### PROBLEM REQUIREMENTS
Beginning with the line where "Detaljer [tab] (144, 1156)" occurs, set down each line of the records through the final one, exactly and without additions.

(Stored data entries)
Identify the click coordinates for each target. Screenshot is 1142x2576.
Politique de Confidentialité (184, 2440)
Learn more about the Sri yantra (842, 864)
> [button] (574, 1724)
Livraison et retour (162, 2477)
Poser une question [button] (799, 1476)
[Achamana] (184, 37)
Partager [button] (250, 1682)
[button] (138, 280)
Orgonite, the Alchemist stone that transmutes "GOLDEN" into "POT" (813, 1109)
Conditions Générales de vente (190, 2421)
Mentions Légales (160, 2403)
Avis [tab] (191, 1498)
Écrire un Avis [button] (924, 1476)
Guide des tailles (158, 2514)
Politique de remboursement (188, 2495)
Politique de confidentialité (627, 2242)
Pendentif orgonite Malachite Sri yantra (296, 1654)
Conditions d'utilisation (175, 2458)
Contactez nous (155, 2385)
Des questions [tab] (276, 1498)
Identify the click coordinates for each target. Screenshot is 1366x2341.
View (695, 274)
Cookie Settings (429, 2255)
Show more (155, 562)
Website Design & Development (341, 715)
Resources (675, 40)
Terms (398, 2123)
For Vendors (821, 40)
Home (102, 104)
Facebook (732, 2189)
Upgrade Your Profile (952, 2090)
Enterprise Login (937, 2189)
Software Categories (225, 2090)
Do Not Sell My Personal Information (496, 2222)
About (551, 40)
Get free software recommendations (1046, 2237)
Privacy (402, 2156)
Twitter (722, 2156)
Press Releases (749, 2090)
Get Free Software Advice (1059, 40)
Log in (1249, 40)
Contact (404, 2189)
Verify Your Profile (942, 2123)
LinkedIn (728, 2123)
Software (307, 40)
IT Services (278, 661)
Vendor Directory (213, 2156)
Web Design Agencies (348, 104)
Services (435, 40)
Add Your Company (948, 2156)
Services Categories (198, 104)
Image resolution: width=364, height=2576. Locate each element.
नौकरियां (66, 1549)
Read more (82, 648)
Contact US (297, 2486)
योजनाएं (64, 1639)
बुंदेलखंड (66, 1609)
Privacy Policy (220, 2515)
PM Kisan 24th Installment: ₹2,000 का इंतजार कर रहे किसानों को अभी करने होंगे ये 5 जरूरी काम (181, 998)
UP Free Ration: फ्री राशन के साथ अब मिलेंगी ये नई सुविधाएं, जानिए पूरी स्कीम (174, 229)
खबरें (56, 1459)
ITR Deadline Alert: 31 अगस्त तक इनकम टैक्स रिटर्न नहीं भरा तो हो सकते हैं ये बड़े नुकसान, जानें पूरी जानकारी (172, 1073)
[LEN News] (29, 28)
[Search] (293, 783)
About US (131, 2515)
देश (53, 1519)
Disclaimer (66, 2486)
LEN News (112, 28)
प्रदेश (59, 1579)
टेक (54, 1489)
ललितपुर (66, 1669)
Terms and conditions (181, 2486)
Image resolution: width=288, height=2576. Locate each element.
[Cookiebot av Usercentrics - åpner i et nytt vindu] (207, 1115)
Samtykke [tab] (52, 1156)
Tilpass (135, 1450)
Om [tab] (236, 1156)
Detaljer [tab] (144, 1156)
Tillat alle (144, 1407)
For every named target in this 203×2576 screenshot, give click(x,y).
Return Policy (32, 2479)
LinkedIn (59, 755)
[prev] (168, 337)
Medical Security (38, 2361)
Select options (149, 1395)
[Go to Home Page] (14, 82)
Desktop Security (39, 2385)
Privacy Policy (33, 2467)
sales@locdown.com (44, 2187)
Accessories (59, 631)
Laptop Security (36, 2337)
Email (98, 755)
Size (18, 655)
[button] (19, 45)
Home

### RESPONSE TO THIS EXERCISE
Detaljer [tab] (144, 1156)
Tillat alle (144, 1407)
For every named target in this 203×2576 screenshot, give click(x,y).
Return Policy (32, 2479)
LinkedIn (59, 755)
[prev] (168, 337)
Medical Security (38, 2361)
Select options (149, 1395)
[Go to Home Page] (14, 82)
Desktop Security (39, 2385)
Privacy Policy (33, 2467)
sales@locdown.com (44, 2187)
Accessories (59, 631)
Laptop Security (36, 2337)
Email (98, 755)
Size (18, 655)
[button] (19, 45)
Home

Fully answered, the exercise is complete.